A PLC Programmer maybe an Electrical Engineer, Mechanical Engineer, Process Engineer, Electrical Technician or Electrician. These are the most common. Scientists possibly to control a experiment. Maybe some IT/ Software engineers working with the automation engineer to interface to the business system or MRP (Manufacturing Resource Planning).
Typical Job Functions:
- Interface with Customer to identify and workout design and concerns.
- Collaborate with sales and other supporting engineering departments.
- Design, create, and test PLC Programs.
- Integrate programs share information and control with DCS / SCADA systems.
- Program Human Machine Interface (HMI), Man Machine Interface(MMI), Operator Interface System (OIS), and Operator Interface Panel(OIP) devices.
- Design graphics for HMI, MMI, and etc.
- Maintain programs and supporting documentation.
- Supply technical support to customers and field service personnel.
PLC Programmer Salary Stats
As a PLC programmer, the ten things you need to do are below. Some of these may or may not be within your responsibilities, but use what applies:
- Know what you will be programming. How can you program that machine if you don't know what it does? Hopefully you were involved during its design; otherwise you need to have some meetings with the designers to get a very thorough understanding.
- Get other people's input early. I would recommend that you get input from those who will be using the machine or process sooner rather than later. It will be easier this way. Just be mindful of your particular company culture to avoid stepping on toes, know what I mean?
- Communicate. All throughout the process, to your boss and colleagues. If you have the added responsibility of interfacing with the customer, even more so.
- Make a list of all your inputs and outputs and their types. Do this and maintain through the coding process. This might uncover something you or someone else forgot. Consider this necessary it you are responsible for purchasing PLC hardware.

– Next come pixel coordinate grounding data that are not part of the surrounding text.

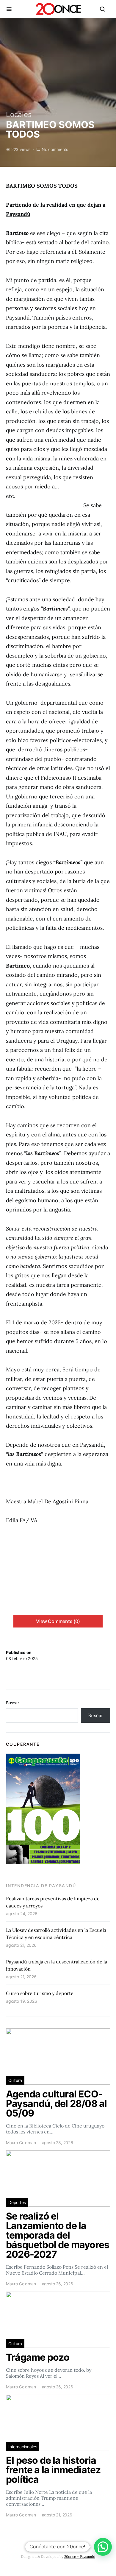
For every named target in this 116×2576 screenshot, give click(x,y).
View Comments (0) (58, 1621)
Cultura (15, 2080)
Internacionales (22, 2446)
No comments (55, 149)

- Plan your program before you program. Avoid the temptation to just start coding, without taking the time to plan the sequences and functions. I believe that 1 hour of planning upfront will save at least three later in rewriting and debugging.

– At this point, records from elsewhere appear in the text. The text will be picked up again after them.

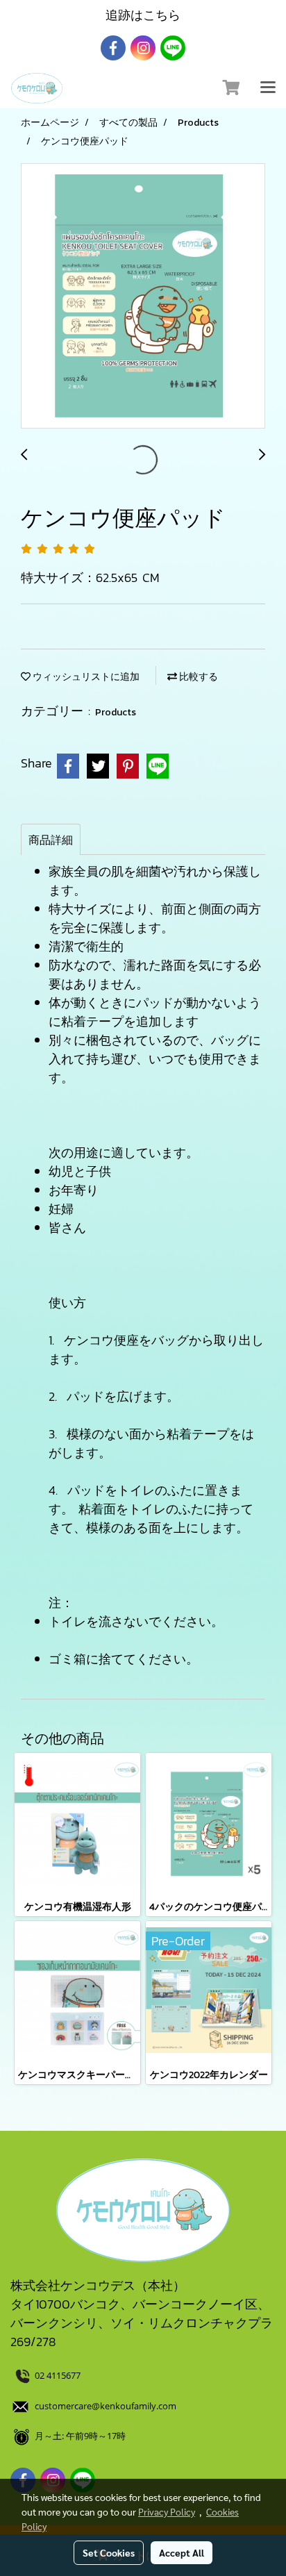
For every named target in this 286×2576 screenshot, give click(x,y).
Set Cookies (109, 2552)
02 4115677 (59, 2375)
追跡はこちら (143, 15)
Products (115, 712)
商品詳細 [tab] (50, 839)
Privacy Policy (166, 2511)
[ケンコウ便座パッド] (143, 296)
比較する (197, 677)
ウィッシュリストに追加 (85, 677)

- Choose the most appropriate programming language for the task. Yes, ladder diagram (LD) is the most familiar, but not best for larger projects. It does not readily make modularization easy, Function Blocks (FB) do.
- Try to modularize your program as much as possible. Write a common program sequence often? Do it once, and use it everywhere in the program. And use it in your next program. Depending on your PLC vendor and thus the programming software, you can change that modularized code once and have all the other iterations update. Yep, a real time saver.
- Use the software's comments function to document your program. It may not seem necessary when you are in the thick of it and very familiar with the program, but trust me, you will be happy you did. Chances are you will not be banging your head against the wall as much, months or years later when you need to look at the program again.
- Take the time to make it simple, so that it easier for you many months later or for a co-worker to figure out (see 5, 7, and 8 above). Yes it will take more time in the beginning, but much less later. Think about how much better you'll sleep knowing that if you have to revisit that project years later, it will be easy, well easier anyway.
- Lastly, may be you heard this one, SAVE OFTEN! And on more than one media. You can get software to synchronize your files among different drives and media.
- Bonus Tip! Make sure you have FUN, no need for it to be painful.